Ethics approval and consent to participate

Ethical review approvals were obtained from four centers: the International Peace Maternity and Child Health Hospital (15 October 2020, GKLW 2020-29), Ruijin Hospital, Shanghai Jiao Tong University, School of Medicine, Shanghai, China (3 December 2020), Zhongshan Hospital, Fudan University, Shanghai, China (20 October 2020, SK2020-169), and the ShangHai JIAI Genetics and IVF Institute (10 October 2020, JIAI E2020-017). All study designs will comply with the principles of the Declaration of Helsinki. All individuals will sign written informed consent forms before participating in the RCT.

Dissemination

Regular meetings will be held for quality control and progress promotion. The completion of this trial and publication of the results will be attributed to all collaborators. The ultimate results of this trial will be reported back to each participant through open access publications. To maximize dissemination, these findings will be reported in open access publications in journals with high impact, and oral and poster presentations concerning the fertility needs of PCOS patients will be performed domestically and internationally.

Discussion

PCOS is one of the most common causes of female infertility. Once pregnant, women with PCOS face an increased risk of adverse perinatal outcomes [5]. Moreover, we previously found significant LGT dysbiosis and an associated lower rate of clinical pregnancy among PCOS patients after IVF-FET (unpublished). Our trial aims to evaluate the effects of transvaginal Lactobacillus supplementation on the health of the LGT microbiome and perinatal outcomes in PCOS patients after IVF-FET, which will be the first large and cross-centered RCT in this territory. If successful, the findings of this study can be applied to clinical practice to better improve the health of PCOS patients and maternal and infant health after IVF-FET.
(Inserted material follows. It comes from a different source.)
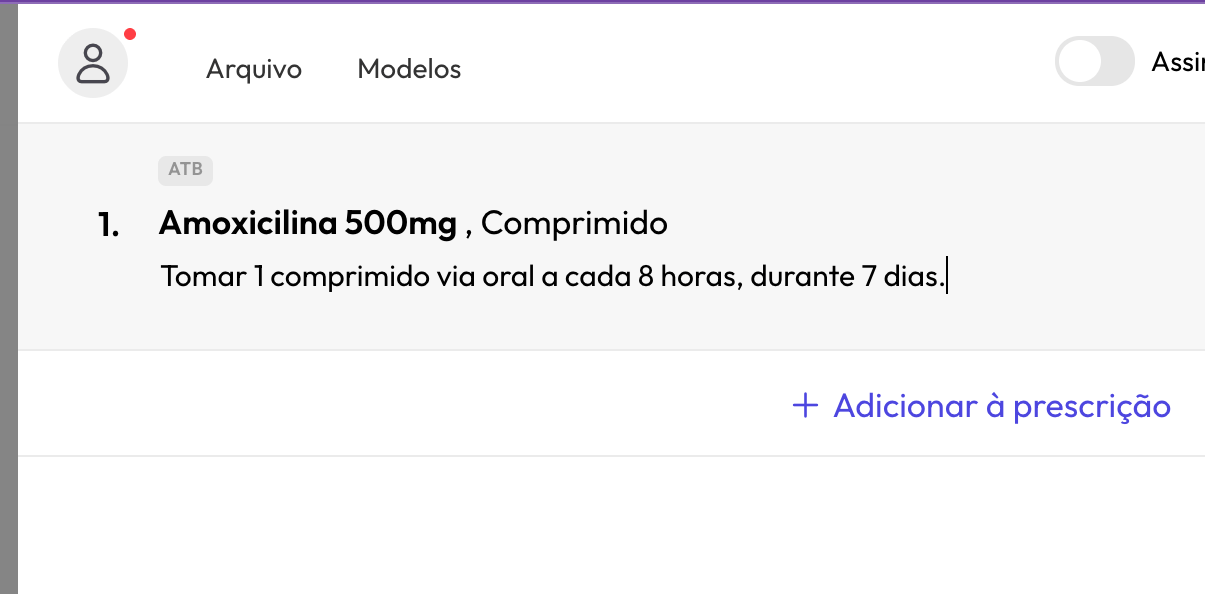
Task: Select the Tomar 1 comprimido instruction line
Action: click(550, 276)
Nonetheless, several limitations of this trial should be recognized. First, investigators and participants will not be blinded to group allocation, which might introduce bias. Another limitation is that the control arm will still have access to the administration of Lactobacillus, although medical records will be obtained to confirm the group situation.

Trial status

Recruitment began on January 12, 2021. Data collection aims to be completed in July 2024. Date and version identifier: 2020.08.15-version 1.0.